Parser for fasta formatted sequences.

Primary LanguageClojureEclipse Public License 1.0EPL-1.0

clj-fasta

Parser for sequences in FASTA format.

Usage

Import from clojars:

[clj-fasta "0.2.3"]

Import into namespace:

(:require [clj-fasta.core :as fa])

Takes a buffered reader and returns a lazy list of hashmaps containing the accession, description and sequence of the fasta sequences on the reader. Regular expressions to parse the accession and description from the fasta sequence can be specified (default is accession being text before the first space and the description text after the first space).
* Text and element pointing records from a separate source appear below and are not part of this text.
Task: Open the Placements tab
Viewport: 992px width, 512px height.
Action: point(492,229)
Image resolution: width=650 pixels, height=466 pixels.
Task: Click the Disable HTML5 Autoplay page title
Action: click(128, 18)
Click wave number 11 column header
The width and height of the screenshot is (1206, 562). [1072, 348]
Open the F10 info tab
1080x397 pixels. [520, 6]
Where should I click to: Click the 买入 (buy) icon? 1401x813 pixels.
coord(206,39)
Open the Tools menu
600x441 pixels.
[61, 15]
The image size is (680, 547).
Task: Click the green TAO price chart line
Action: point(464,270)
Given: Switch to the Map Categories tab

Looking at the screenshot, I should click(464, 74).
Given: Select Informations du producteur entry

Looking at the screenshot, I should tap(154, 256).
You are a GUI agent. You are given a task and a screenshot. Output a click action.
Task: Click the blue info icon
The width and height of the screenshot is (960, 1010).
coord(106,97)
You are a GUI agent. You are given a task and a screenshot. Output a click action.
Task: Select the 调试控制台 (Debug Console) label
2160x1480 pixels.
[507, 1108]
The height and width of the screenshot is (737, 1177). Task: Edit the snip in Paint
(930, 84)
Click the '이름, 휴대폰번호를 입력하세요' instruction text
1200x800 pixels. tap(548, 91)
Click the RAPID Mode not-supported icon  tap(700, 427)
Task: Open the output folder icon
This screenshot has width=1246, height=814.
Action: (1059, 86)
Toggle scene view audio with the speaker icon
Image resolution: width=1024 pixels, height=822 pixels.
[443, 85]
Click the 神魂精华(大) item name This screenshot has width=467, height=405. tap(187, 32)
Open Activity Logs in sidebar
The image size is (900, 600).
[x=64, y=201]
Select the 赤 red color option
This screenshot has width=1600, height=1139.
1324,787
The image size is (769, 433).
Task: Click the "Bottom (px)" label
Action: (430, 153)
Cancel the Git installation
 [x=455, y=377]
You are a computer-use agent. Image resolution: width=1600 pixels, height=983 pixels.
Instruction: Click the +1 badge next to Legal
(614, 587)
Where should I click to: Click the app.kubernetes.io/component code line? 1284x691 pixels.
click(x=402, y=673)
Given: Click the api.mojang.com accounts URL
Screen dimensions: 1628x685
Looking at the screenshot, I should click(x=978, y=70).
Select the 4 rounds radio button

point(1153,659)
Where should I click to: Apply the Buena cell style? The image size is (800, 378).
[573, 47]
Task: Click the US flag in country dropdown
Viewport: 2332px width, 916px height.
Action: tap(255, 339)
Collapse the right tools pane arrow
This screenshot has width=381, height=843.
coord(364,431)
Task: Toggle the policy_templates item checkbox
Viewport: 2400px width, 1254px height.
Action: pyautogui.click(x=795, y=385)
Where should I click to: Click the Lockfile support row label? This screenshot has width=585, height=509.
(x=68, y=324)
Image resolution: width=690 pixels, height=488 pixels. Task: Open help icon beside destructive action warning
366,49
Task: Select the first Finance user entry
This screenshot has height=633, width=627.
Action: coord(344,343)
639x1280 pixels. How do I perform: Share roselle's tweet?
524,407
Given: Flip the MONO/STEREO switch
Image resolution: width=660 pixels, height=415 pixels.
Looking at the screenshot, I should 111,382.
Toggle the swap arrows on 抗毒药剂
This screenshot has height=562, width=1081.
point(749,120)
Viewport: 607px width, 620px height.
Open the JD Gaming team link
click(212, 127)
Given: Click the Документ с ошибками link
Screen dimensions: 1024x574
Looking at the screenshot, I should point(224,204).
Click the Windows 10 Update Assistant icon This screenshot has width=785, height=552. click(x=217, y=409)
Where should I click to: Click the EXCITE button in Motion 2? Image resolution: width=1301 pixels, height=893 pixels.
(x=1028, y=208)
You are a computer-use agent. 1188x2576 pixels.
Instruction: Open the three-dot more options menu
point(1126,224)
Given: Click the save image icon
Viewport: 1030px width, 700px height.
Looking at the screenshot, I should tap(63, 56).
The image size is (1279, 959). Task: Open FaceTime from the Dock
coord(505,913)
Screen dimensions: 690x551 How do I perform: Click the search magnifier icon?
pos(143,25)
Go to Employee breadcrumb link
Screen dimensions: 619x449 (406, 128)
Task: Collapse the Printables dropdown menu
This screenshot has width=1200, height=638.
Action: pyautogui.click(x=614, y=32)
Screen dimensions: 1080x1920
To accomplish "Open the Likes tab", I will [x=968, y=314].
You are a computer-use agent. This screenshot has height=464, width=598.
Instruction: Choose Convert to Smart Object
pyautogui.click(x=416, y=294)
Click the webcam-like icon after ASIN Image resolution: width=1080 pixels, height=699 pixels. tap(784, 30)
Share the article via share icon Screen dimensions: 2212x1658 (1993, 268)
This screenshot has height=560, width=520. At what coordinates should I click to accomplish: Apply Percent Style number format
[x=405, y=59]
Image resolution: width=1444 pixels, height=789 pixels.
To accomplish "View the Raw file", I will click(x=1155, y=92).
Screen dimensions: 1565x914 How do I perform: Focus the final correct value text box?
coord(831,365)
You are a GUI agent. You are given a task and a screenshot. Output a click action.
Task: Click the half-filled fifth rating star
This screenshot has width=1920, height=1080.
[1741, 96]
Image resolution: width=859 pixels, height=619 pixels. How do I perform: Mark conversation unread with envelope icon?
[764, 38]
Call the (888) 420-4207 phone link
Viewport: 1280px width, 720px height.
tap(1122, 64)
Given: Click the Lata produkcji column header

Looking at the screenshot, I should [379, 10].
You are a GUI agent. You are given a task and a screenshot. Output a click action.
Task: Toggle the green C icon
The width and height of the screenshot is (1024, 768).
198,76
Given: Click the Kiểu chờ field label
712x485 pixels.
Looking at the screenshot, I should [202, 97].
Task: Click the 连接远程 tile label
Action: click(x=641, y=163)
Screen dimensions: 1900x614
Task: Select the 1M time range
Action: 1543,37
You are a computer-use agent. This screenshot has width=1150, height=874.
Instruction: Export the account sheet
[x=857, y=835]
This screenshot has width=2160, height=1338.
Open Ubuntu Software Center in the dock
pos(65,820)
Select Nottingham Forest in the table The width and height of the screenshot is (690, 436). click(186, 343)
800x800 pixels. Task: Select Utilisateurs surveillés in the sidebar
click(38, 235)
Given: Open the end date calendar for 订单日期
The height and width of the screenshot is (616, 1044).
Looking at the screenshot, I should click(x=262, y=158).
Ignores all lines prior to the first line that starts with '>'.

user> (with-open [r (reader "/fasta/file.fa")]
        (->> (fasta-seq r)
             first))
{:accession "TRINITY_DN22_c0_g1_i1", :description 
 "len=206 path=[638:0-65 639:66-66 640:67-205] [-1, 638, 639, 640, -2]",
 :sequence "GCGAGGA..."}
user>

A collection of fasta sequences can be sent to file using fasta->file. This function also takes the :append and :func keyword for appending to a file and transforming the sequence before writing. For example:

user> (with-open [r (reader "/fasta/file.fa")]
        (fasta->file (fasta-seq r)
                     "outfile"
                     :append true
		     :func #(update-in % [:sequence] clojure.string/lower-case)))
"outfile"		     
user>

Library also works in ClojureScript although there is no fasta->file function or integration with biodb. The fasta-seq function takes a string as its argument and is not lazy.

License

Copyright © 2016 Jason Mulvenna

Distributed under the Eclipse Public License either version 1.0 or (at your option) any later version.